--- TEXT SECTION Enclosed Below ---
Derry, Northern Ireland

Derry, Northern Ireland
A book I'm working on is set in this town.

Monday, January 2, 2023

Cruelty bred not born...

Something Brendan has said to me -- something I will need to work into the story in some way, be it Book Two or, probably, Book Three -- is that evil is not banal, like Hannah Arendt famously claimed: 

“Evil comes from a failure to think. It defies thought for as soon as thought tries to engage itself with evil and examine the premises and principles from which it originates, it is frustrated because it finds nothing there. That is the banality of evil.”

It may be Everett who mentions that to him, and he dismisses it. He comes to see evil as common and childish and lazy, not tedious or trite, because he was living through it. He sees it not as a failure to think or engage in consideration of what evil is; it's just easier to be evil than good. Especially because far too often a society will define that which is evil for others as good for itself...and in truth we are all basically products of our society.

For example, what Russia is doing in Ukraine is, to most of us on the West, quite evil. Bombing homes and hospitals and schools to kill as many men, women and children as they can in their war. Not soldiers; civilians. But in Russia, it's considered great and good and they laugh about it. They do not believe the people of Ukraine are worthy of human consideration, which would make it hard as hell for anyone in Russia to say, "No this isn't right." The few who have got carried off to jail, straightaway. How do you fight that when even your church overtly supports the slaughter?
--- End of Enclosed TEXT SECTION ---
--- ENTRIES PROVIDED Enclosed Below ---
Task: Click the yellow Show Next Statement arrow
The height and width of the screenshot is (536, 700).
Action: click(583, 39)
--- End of Enclosed ENTRIES PROVIDED ---
--- ENTRIES PROVIDED Enclosed Below ---
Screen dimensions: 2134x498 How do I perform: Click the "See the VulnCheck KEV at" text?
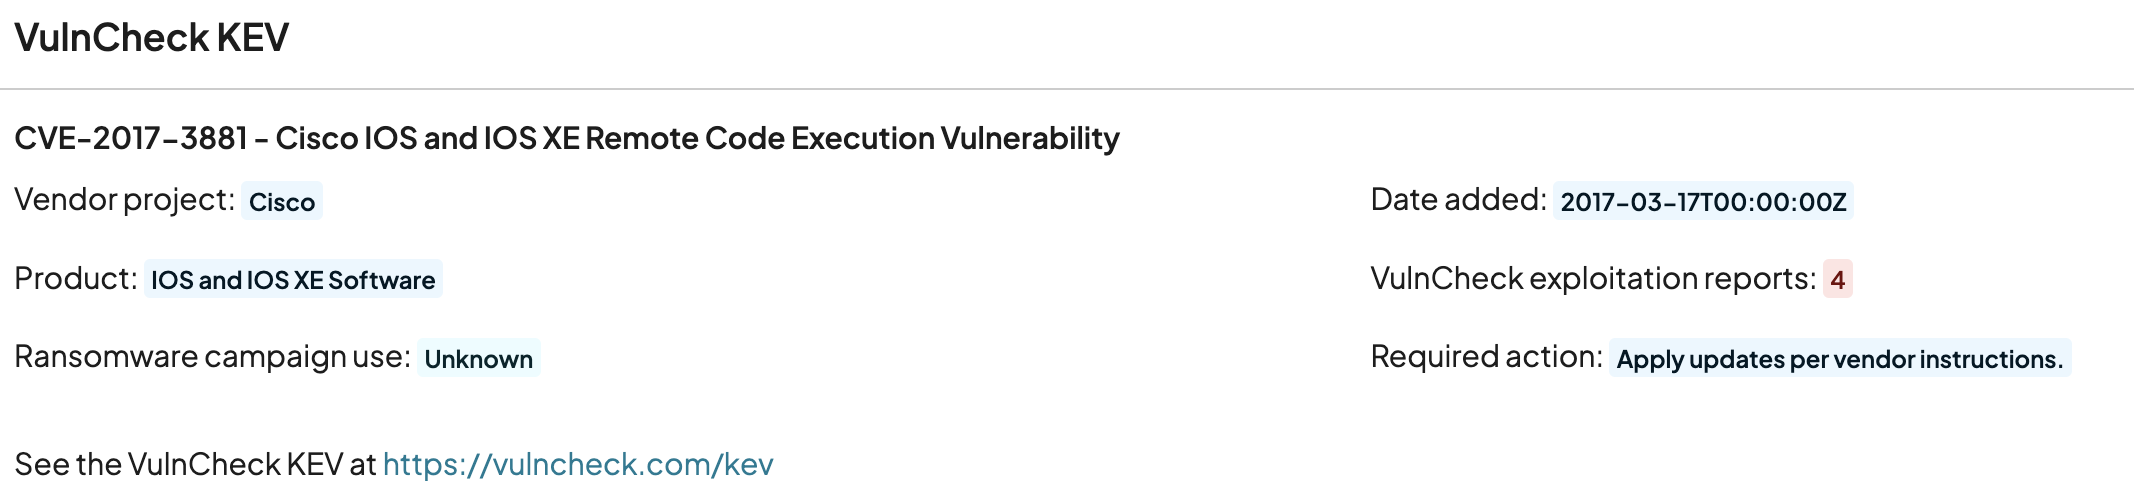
--- End of Enclosed ENTRIES PROVIDED ---
● ACTIVITY: Pick up the blog post about the nature of evil after its final sentence and keep writing it.

● RESPONSE AREA:
This is also what happened in Northern Ireland. Ian Paisley, a Presbyterian ministers, a man of God, howled for the death and destruction of Catholics, and even threatened any politician who disagreed with his radical attitude. He whipped up riots and attacks and was a large part of the reason thousands died during the troubles. There was no one similar on the Catholic side, but the Protestant majority felt it was right and good to bomb Catholic pubs and kill Catholic women and children. And then they were infuriated and horrified when the same was done to Protestants by one of the IRA's branches.

As Jean Renoir once said, Everybody has their good reasons. And that is truer today than it was in 1939 on the cusp of WW2, at the beginning of Germany's happy establishment of the Holocaust. It's like it's man's true nature...and Brendan senses it and slowly sees himself joining in with it.

That is what he did not want when he was in Derry, and he thinks being in Houston will let him just be who he wants to be...and slowly learns it will not.